Anteil an mautpflichtigen Strecken steigt bundesweit um fast fünf Prozent
Nun legt der Europäische Ladungs-Verbund Internationaler Spediteure (ELVIS) nach. Wie es in der Verbandsmeldung heißt, hat man mehr als 450.000 Transportverbindungen analysiert und kommt dabei zu dem Schluss, dass die Mehrkosten im Durschnitt 5,4 Prozent betragen. In bestimmten Regionen können die Kosten jedoch auch um bis zu 25 Prozent steigen. „Bisher gab es viele Spekulationen, wie hoch die durch die Mautausweitung entstehenden Mehrkosten ausfallen. Mit unserer Studie liefern wir zuverlässige Angaben“, sagt Daniel Markus, Leiter des Bereichs ELVIS Consulting.
Tatsächlich ist es für Unternehmen nicht einfach, die Mehrkosten einzukalkulieren, weswegen man sich mit Schätzungen auf Grundlage nationaler Durchschnittswerte zufriedengeben musste.
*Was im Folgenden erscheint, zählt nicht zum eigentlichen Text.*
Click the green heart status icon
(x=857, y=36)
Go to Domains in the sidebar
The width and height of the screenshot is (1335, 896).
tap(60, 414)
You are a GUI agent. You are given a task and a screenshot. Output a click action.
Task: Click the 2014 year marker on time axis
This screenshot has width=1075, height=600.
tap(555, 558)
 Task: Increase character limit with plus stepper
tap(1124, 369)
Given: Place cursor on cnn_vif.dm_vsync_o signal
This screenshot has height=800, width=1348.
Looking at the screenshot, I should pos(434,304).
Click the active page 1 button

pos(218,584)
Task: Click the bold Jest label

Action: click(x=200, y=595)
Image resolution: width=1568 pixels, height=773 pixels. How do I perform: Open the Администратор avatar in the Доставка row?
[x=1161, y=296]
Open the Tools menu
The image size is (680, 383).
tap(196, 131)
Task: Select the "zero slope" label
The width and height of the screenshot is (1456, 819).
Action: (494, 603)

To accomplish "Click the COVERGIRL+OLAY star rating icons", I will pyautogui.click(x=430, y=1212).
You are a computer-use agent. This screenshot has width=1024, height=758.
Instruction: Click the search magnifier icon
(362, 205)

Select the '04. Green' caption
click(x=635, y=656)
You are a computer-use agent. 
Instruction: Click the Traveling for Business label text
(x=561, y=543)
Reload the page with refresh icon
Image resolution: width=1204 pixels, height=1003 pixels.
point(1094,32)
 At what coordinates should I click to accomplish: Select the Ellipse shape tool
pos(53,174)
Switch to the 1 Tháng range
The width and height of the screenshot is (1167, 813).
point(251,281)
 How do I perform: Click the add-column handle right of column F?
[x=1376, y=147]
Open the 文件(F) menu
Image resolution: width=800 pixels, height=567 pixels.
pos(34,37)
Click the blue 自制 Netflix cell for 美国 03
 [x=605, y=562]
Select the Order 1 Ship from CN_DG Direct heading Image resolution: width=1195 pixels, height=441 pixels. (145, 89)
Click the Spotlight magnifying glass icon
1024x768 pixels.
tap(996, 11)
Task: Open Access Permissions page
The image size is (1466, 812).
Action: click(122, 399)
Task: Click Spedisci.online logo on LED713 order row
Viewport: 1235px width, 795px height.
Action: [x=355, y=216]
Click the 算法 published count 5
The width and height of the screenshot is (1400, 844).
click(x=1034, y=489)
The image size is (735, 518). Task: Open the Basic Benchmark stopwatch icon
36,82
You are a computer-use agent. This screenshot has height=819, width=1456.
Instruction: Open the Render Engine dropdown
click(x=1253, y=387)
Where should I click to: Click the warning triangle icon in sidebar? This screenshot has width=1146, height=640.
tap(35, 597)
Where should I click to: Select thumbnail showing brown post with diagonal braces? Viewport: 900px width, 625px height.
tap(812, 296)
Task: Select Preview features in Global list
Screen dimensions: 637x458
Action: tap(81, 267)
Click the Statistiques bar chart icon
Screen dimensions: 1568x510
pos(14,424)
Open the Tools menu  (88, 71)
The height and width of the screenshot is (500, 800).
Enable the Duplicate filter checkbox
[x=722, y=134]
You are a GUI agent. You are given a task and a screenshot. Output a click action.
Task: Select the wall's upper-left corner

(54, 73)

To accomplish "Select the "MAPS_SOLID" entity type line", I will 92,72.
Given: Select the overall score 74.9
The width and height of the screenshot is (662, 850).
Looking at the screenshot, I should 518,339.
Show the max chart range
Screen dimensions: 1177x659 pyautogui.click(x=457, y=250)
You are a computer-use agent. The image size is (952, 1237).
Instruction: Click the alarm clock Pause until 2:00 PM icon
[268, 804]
Diese bergen jedoch die Gefahr, dass Kosten im Einzelfall deutlich abweichen. Das Problem ist vor allem, dass je nach Region der Anteil an Land- und Bundesstraßen im Verhältnis zur gesamten Straßeninfrastruktur unterschiedlich stark ausgeprägt ist. Deutlich wird dies im Vergleich einzelner Verbindungen: Während die Kosten auf der Strecke zwischen Bremen und Berlin um ein Prozent steigen, müssen Spediteure für eine Fahrt zwischen dem Saarland und Baden-Württemberg 25 Prozent mehr zahlen. „Die zum Teil drastischen Unterschiede haben auch uns überrascht“, so Markus. Insgesamt ist der Anteil an mautpflichtigen Strecken den Berechnungen zufolge bundesweit um durchschnittlich 4,98 Prozent gestiegen.
Besonders betroffen von der Mautausweitung ist zudem der Nahverkehr. Laut dem Verband steigen die Kosten in einem Radius von 25 Kilometern um durchschnittlich 87 Prozent. Bei einem 100-Kilometer-Radius sind es durchschnittlich 26 Prozent. Erst ab einer Entfernung von circa 500 Kilometern stagnieren die Zusatzkosten bei durchschnittlich fünf Prozent.